Years ago I learned albeit from Rome that all Orthodox are schismatic, yet are apostolic, and therefore have valid sacraments. However, intercommunion is not yet possible; accord is not yet there. Protestants, I learned were heretical as they had replaced magisterial teaching authority with themselves, and dispensed with ecclesiastical authority with "a paper Pope" (the pages and literal words of the Bible) opinions which often mistook truth with emotional fervor.

Conversely, as an Orthodox believer, I know that not all Orthodox are heretical, nor are Roman Catholics, or any Catholic under jurisdiction of the See of Rome. They are merely schismatic. Here's my confusion: Protestants overthrew the priesthood in favor of the priesthood of all believers (a cautious exception being made to the Anglican fold, with caveats), ensconced the human conscience in place of church teaching authority (never mind whether or not the conscience was rightly formed), deified the individual opinion, etc. If Rome finds the Orthodox schismatic and vice-versa and Protestants heretical, wouldn't we also? What would make a Protestant non-heretical save for becoming Orthodox?
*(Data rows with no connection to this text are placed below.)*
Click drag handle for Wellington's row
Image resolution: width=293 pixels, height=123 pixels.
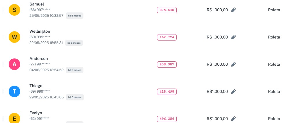(3, 37)
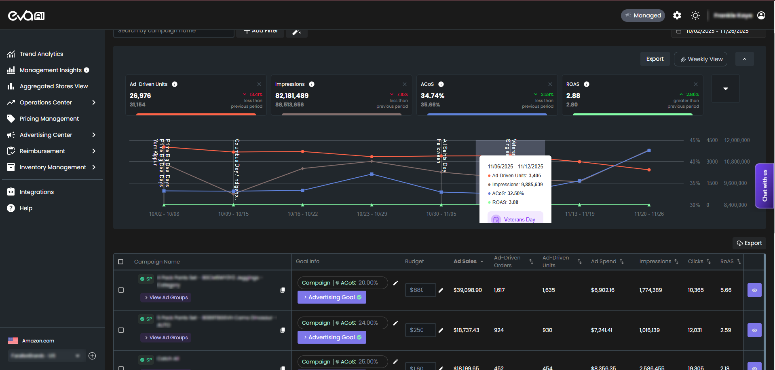Check the first campaign row checkbox
775x370 pixels.
(120, 290)
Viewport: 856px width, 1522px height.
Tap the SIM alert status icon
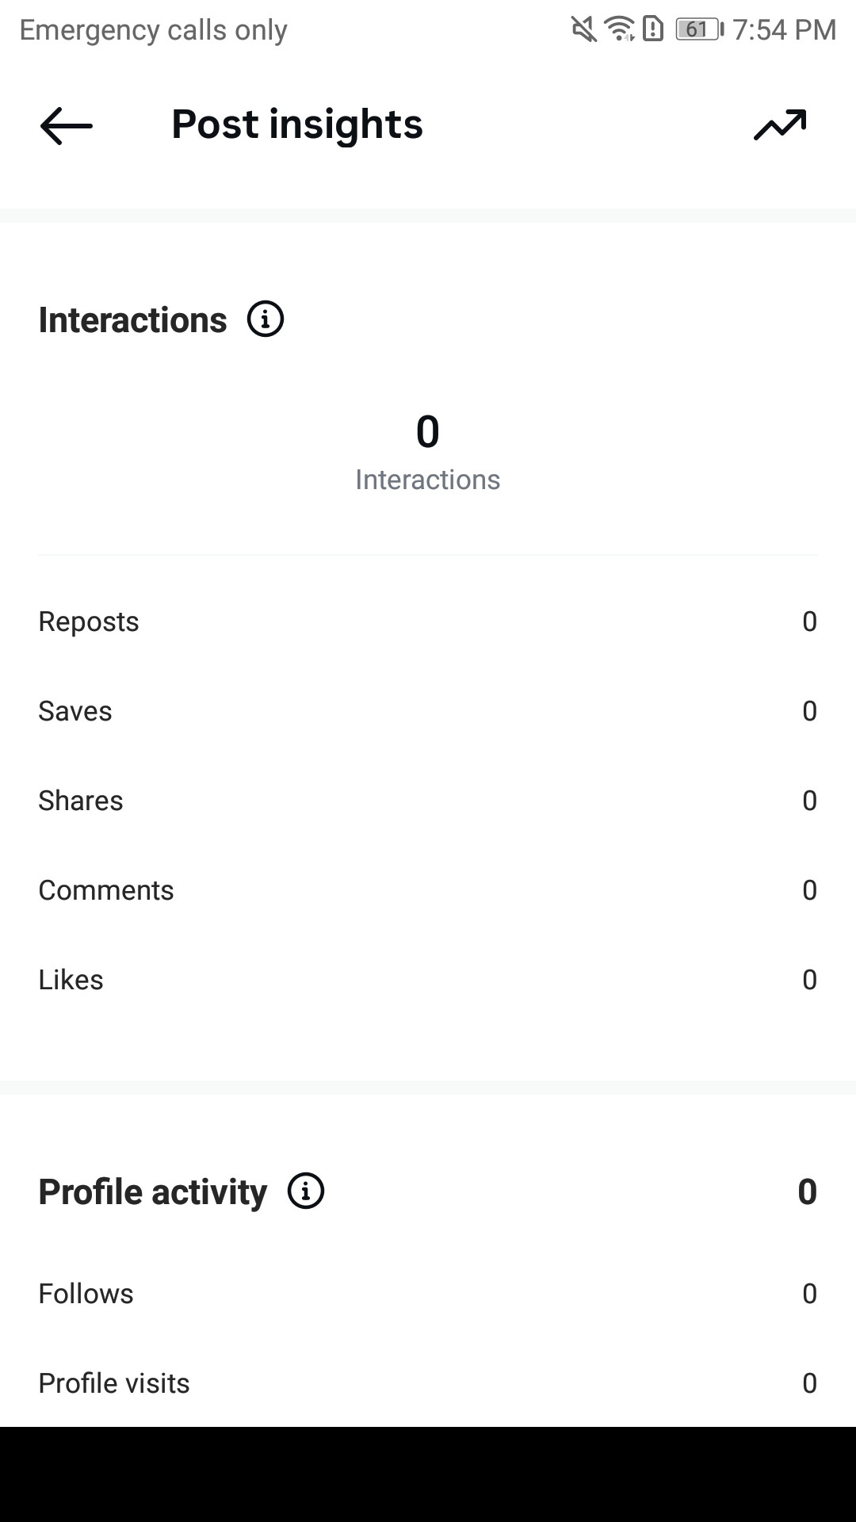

Regarding Protestant churches, those who believe in the equal essence of the Holy Trinity are considered non-heretical. However, ever since the Protestant movement, continuous splits have resulted in emerging cults: Mormons; Jehovah Witnesses, Christian Scientists; Seventh Day Adventists, etc., are amongst these cults. These churches deny the Holy Trinity and the deity of Christ. Thus, they fall into the category of heretics, whereas the majority of the Protestant churches have mainly rejected the hierarchical establishment of the church, perceive the Holy Sacraments as only symbolic, dismiss the traditions, ignore all the rules of worship, and/or make up their own guidelines themselves. Faith alone is what the Protestant churches acclaim to be all that is needed for Salvation, and therefore, all else is discarded. There are many books and articles rebuking these erroneous thoughts and self-proclaimed doctrines which some may call heretical. The flawed premises of these churches are riddled with incomplete biblical references which are taken completely out of context. Thus, they straddle the line of heresies, but are still considered as non-heretical in the sense that they do not dispute the deity of Christ as co-essential with the Father and the Holy Spirit.